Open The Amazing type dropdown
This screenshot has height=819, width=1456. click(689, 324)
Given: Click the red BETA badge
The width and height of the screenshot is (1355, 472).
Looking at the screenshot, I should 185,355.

Exercise: How many lines in the items above contain the word "width"? Reply with the number alone.

Correct answer: 2